Les composants amers présents dans le cacao, les baies, le thé et le vin peuvent stimuler le cerveau de manière similaire à l'exercice, selon des résultats d'études animales.
Selon une étude menée par l'équipe du professeur Naomi Osaka de l'Université de Shibaura au Japon, publiée récemment dans Current Research in Food Science, les flavanols présents dans certains aliments peuvent provoquer une réaction cérébrale non pas par l'absorption sanguine, mais par la stimulation des nerfs sensoriels liés à l'amertume.
En d'autres termes, la stimulation par la consommation de flavanols, en particulier l'amertume, peut être transmise au système nerveux central, provoquant une réaction de stress et ayant un impact positif sur l'amélioration de la mémoire à court terme et sur le système circulatoire. Le professeur Osaka, qui a présenté cette possibilité pour la première fois, a déclaré : "Il était impressionnant de constater que l'effet d'amélioration de l'activité cérébrale se manifestait même à des doses très faibles."
Lorsque les chercheurs ont administré une dose unique de flavanols à des souris, leur activité spontanée a augmenté et leur capacité à effectuer des tests de mémoire s'est améliorée. En même temps, ils ont pu observer une activation rapide des zones cérébrales liées à l'attention, à l'éveil et à la régulation du stress.
Étant donné que la quantité de flavanols réellement absorbée dans le sang par les humains est très faible, les chercheurs ont interprété que cette substance a plus de chances d'influencer les fonctions cérébrales et cardiaques en stimulant les nerfs sensoriels plutôt qu'en étant absorbée.
Les chercheurs ont expliqué cette réaction comme un exemple du concept de "nutrition sensorielle", qui stipule que le goût et les sensations physiques des aliments peuvent directement réguler les fonctions biologiques. Cela signifie qu'il pourrait y avoir une possibilité de développement d'aliments qui possèdent à la fois un goût et des avantages physiologiques.
Cette réaction est similaire à l'activation temporaire du système nerveux sympathique qui se produit lors d'un exercice léger. L'état de stress à court terme, communément appelé "réaction de lutte ou de fuite", peut augmenter la concentration et l'éveil.

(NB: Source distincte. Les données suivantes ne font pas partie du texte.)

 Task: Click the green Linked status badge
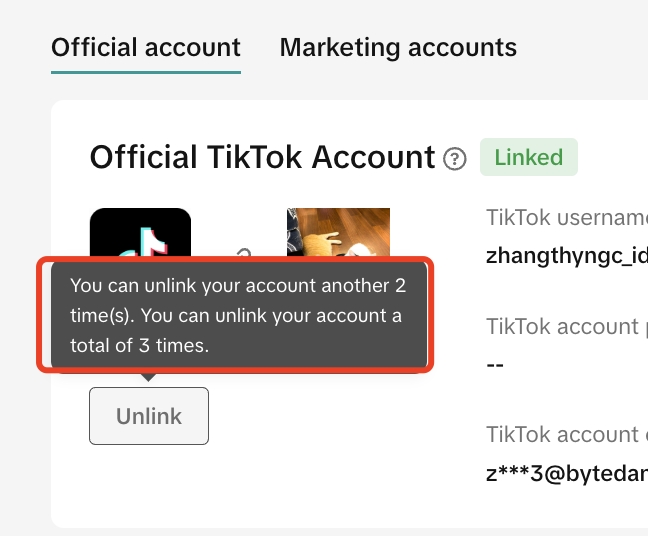pos(528,157)
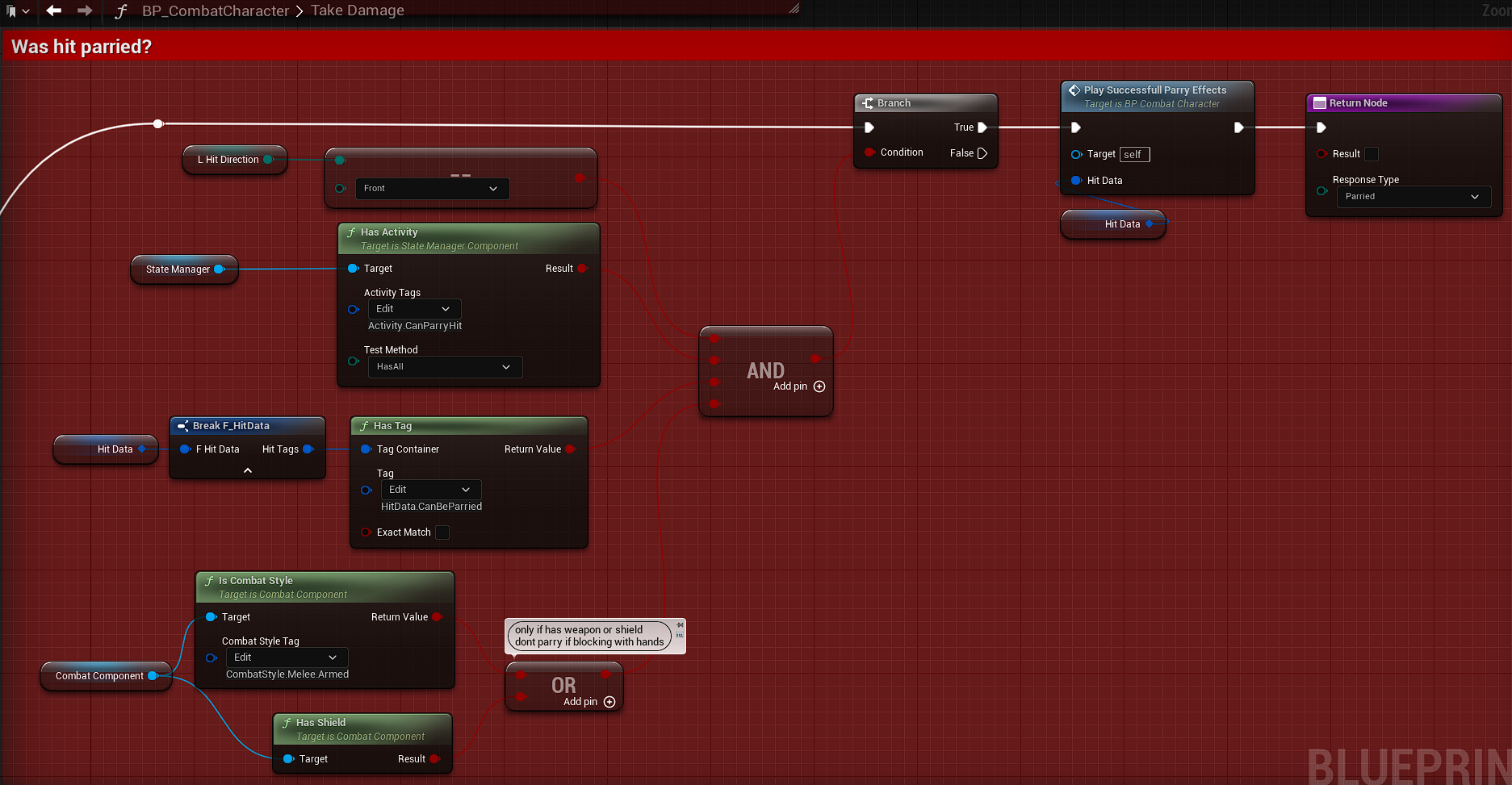Click the comment bubble pin icon
Image resolution: width=1512 pixels, height=785 pixels.
680,625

Le professeur Osaka a déclaré : "Il est certain que les aliments sains contribuent au maintien et à l'amélioration de l'homéostasie, mais les mécanismes d'action ne sont pas encore suffisamment éclaircis" et a ajouté : "Cette étude a confirmé le potentiel du goût des composants alimentaires à réguler les fonctions biologiques."
Cependant, cette étude est basée sur des expériences animales et présente la limite que les aliments réels agissent de manière complexe avec plusieurs composés. Les chercheurs ont souligné qu'il est nécessaire de mener des études humaines à grande échelle pour vérifier si les effets observés chez les souris se manifestent également chez les humains.
Concernant la nutrition sensorielle, le neurologue Dr. Johnson Moon du St. Jude Medical Center à Providence, aux États-Unis, a souligné que le grand public et le milieu médical ne réalisent pas suffisamment que le "goût" de certaines molécules ou composés peut provoquer des changements rapides et significatifs dans le cerveau.
Il a déclaré qu'il n'y a pas encore suffisamment de preuves pour recommander des aliments comme le chocolat noir à des fins de santé, car les calories, le sucre et les graisses peuvent annuler les avantages potentiels.
Le professeur Osaka a mentionné qu'il y avait eu des rapports dans le passé d'études humaines à long terme montrant que les flavanols de cacao avaient des avantages pour la fonction cardiovasculaire et cognitive, et a déclaré qu'actuellement, il recommande un régime équilibré centré sur les aliments d'origine végétale.